What you have to do
From the data, return each line holding the word "Viewport".

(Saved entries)
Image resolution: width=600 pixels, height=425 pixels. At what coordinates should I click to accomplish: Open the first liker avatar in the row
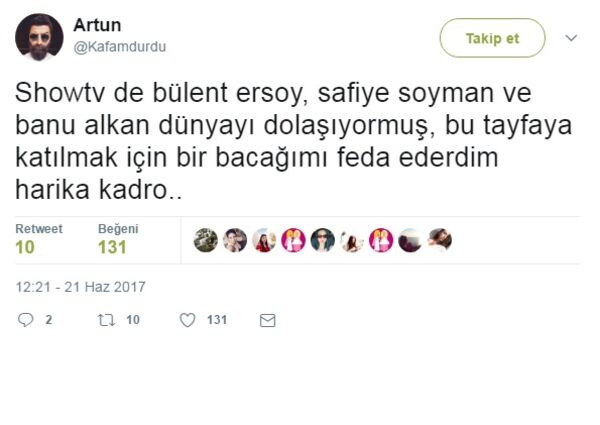pos(205,240)
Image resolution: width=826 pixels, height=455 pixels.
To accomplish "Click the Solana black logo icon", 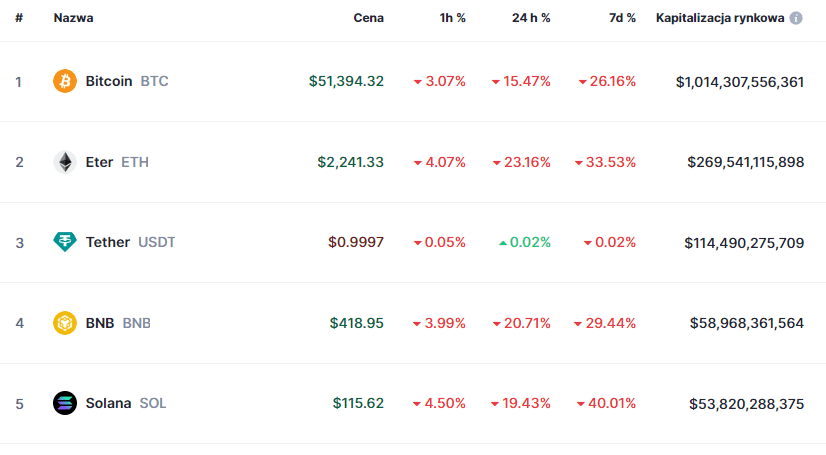I will (x=65, y=403).
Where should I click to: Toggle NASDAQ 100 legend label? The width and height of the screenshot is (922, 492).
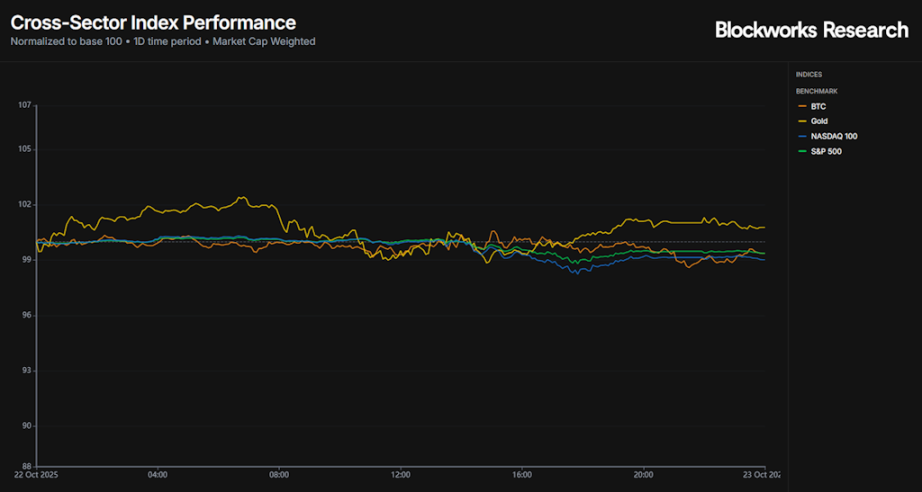834,136
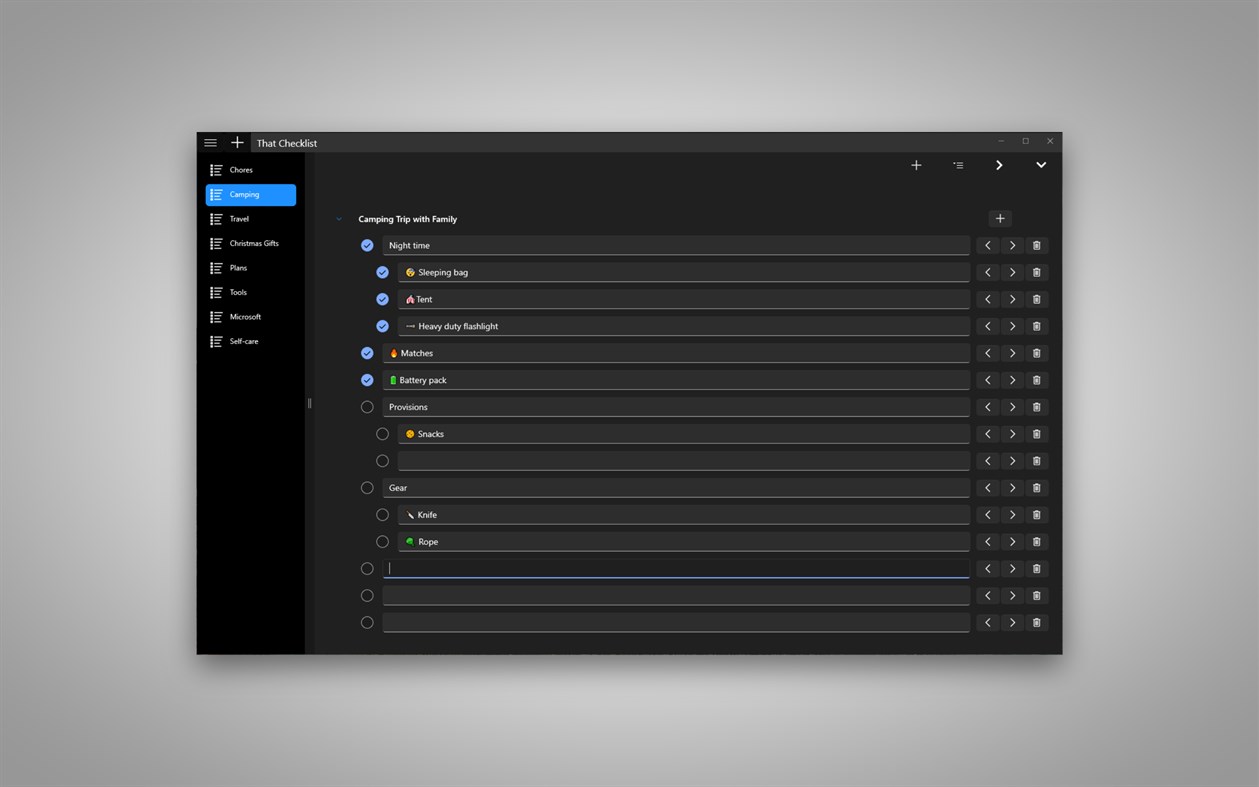
Task: Select the Self-care list in the sidebar
Action: 249,341
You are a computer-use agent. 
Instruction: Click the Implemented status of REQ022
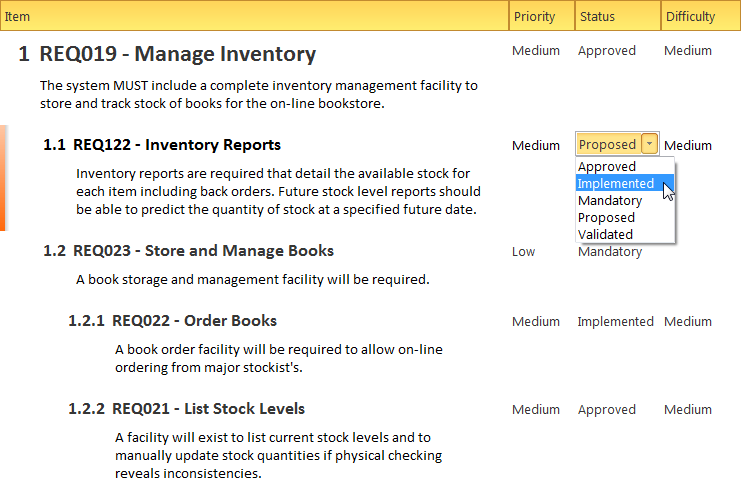click(615, 322)
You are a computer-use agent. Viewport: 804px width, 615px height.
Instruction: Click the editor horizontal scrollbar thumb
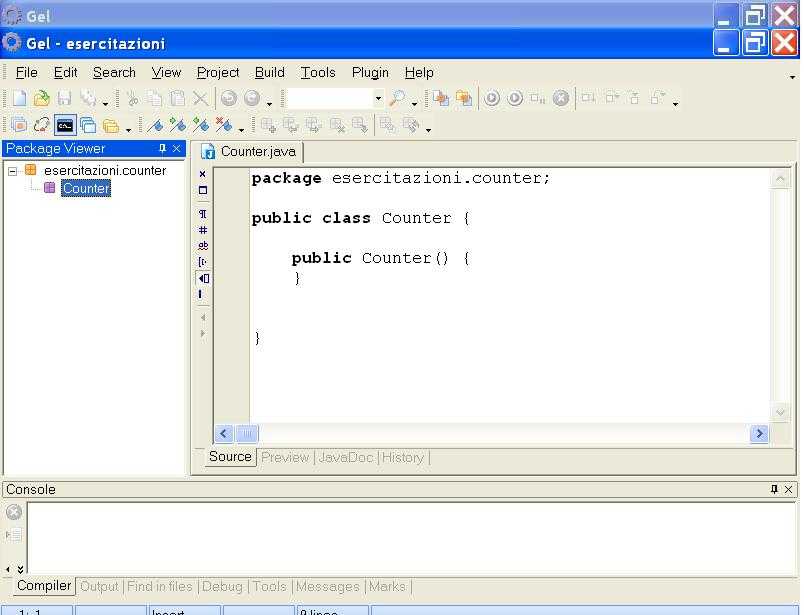pyautogui.click(x=246, y=434)
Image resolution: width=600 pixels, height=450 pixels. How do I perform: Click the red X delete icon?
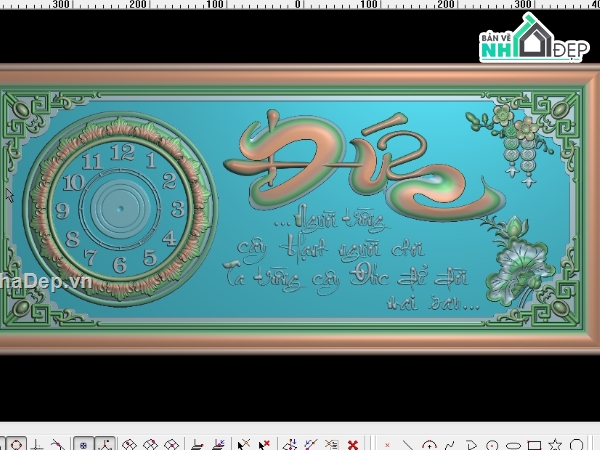pyautogui.click(x=353, y=445)
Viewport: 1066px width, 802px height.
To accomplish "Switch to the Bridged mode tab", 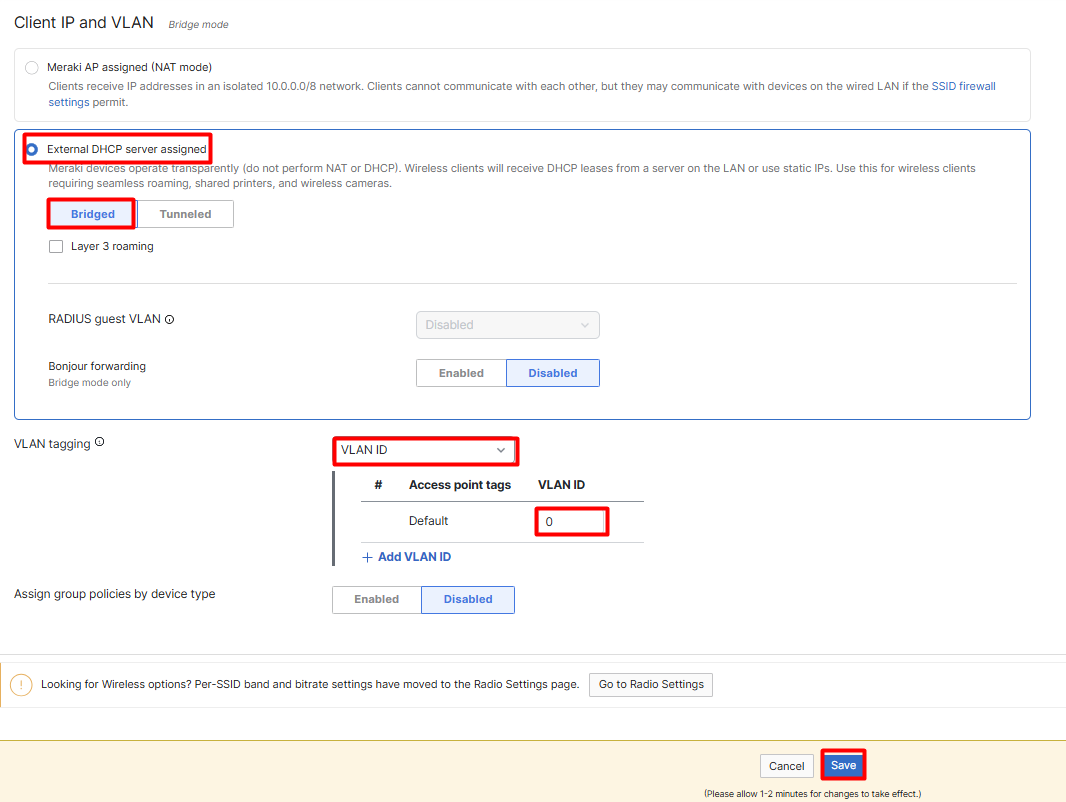I will [92, 214].
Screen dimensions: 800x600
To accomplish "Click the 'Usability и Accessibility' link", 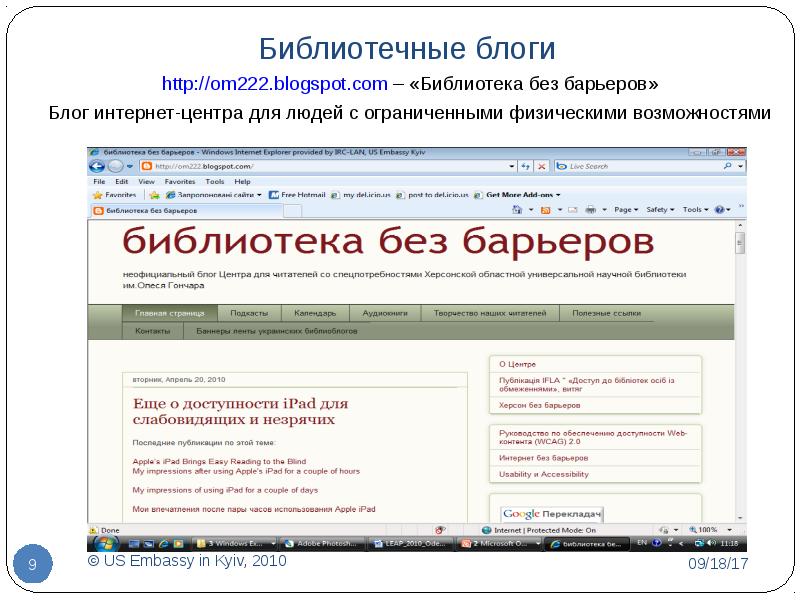I will pyautogui.click(x=543, y=474).
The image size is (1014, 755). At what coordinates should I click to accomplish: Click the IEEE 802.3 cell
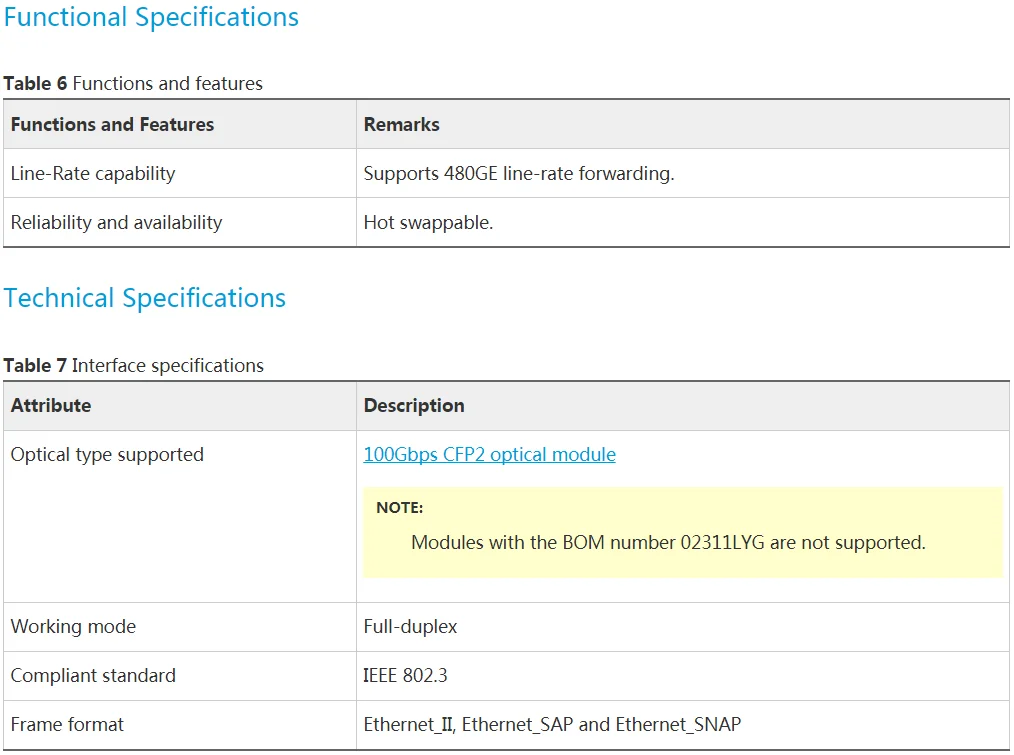(x=683, y=676)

Written reply
You are a computer-use agent. Viewport: 804px width, 615px height.
Viewport: 1066px width, 802px height.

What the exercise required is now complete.